What needs to be done: Scan the data that follows and count the lines with the string "gear"; answer with the count alone.

Data to process:
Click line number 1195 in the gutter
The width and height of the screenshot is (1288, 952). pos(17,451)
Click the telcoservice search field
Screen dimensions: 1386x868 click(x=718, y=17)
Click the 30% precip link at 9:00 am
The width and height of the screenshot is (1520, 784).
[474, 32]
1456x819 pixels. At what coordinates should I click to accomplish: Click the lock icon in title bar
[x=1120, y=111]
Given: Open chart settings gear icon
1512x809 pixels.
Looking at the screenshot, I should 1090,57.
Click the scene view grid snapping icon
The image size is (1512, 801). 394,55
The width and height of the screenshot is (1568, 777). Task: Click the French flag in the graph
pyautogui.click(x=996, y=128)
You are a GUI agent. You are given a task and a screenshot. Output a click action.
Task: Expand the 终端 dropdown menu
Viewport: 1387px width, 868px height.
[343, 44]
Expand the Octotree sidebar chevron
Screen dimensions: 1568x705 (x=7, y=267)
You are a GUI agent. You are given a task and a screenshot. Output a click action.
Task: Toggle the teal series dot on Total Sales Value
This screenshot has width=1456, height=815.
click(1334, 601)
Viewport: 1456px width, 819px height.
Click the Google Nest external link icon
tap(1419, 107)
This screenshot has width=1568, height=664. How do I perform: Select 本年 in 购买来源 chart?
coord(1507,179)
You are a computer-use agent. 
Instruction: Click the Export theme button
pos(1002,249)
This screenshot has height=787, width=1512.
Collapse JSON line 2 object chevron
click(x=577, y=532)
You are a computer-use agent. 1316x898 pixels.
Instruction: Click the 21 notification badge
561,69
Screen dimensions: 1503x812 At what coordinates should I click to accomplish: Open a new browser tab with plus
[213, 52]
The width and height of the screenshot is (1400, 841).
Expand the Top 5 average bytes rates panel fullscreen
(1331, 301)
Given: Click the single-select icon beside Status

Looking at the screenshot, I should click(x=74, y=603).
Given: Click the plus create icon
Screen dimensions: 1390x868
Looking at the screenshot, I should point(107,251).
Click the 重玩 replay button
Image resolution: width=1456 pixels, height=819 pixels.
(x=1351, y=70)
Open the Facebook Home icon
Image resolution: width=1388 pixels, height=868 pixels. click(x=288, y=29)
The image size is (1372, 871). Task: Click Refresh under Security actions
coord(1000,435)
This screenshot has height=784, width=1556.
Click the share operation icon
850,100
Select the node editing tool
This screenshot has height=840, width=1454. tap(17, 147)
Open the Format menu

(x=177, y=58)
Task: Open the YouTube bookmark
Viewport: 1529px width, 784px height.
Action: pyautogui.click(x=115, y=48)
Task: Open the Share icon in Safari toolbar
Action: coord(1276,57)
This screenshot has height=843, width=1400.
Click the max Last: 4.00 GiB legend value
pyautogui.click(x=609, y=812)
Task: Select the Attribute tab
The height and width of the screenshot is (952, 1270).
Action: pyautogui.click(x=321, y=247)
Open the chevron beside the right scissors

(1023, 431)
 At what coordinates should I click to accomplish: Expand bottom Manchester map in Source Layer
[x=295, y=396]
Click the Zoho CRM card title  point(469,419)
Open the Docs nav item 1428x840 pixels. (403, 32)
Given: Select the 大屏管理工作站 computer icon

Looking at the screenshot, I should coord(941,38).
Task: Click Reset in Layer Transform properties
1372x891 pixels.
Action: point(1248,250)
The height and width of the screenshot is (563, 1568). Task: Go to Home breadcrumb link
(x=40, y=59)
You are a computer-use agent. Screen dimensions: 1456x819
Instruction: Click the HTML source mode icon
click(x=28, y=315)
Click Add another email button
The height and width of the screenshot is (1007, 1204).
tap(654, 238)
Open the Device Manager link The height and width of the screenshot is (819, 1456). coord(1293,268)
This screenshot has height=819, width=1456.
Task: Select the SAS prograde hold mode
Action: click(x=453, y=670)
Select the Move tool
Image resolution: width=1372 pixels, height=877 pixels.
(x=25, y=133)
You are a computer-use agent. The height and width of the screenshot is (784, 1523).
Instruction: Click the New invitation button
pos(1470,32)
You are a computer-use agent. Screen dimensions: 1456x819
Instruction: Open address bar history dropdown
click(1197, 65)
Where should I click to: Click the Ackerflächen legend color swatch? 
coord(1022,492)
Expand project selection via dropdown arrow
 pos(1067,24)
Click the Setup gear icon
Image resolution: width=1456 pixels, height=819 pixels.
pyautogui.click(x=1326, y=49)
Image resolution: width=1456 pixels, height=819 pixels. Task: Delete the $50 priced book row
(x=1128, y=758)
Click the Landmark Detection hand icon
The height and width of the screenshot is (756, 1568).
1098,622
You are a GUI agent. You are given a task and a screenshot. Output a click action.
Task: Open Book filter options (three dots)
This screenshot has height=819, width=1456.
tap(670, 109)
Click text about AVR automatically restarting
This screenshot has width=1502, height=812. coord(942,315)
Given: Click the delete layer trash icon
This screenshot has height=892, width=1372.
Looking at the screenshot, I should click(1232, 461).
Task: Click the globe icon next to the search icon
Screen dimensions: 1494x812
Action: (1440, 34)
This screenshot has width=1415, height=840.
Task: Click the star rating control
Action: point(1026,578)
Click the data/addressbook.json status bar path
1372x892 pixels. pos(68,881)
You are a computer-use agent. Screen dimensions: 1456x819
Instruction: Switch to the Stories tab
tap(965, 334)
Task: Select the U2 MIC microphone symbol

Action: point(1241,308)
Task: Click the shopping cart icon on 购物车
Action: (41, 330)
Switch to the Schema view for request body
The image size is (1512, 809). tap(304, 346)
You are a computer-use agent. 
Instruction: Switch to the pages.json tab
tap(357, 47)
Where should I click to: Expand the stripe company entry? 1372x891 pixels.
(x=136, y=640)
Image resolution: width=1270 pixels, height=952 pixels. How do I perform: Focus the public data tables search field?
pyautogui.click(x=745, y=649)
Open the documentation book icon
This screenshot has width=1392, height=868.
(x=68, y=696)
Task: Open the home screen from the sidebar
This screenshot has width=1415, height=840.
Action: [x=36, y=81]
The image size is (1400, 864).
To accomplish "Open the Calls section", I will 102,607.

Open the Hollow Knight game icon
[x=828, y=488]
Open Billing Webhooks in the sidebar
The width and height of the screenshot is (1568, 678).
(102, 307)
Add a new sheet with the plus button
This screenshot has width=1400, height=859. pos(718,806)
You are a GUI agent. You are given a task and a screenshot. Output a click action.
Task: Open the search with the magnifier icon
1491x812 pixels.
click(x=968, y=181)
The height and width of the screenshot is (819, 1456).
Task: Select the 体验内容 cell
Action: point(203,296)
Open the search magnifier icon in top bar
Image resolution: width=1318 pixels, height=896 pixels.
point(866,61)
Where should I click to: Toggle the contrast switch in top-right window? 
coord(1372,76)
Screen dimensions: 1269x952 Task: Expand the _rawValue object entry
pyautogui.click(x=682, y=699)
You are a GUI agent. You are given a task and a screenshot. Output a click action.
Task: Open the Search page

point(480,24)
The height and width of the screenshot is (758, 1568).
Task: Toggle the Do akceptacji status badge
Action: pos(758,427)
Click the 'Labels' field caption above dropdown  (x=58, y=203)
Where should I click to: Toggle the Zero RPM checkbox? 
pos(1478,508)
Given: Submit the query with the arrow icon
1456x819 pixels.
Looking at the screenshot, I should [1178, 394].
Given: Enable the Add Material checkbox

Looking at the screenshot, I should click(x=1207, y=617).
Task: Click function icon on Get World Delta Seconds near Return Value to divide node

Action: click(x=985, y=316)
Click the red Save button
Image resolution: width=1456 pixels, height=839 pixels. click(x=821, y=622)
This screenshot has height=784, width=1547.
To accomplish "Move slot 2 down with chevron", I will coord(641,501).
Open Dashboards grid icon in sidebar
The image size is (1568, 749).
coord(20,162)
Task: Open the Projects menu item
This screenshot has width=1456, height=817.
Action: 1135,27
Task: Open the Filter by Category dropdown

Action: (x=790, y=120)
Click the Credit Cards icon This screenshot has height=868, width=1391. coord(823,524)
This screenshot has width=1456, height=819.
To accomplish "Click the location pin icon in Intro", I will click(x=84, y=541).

Answer to the problem: 2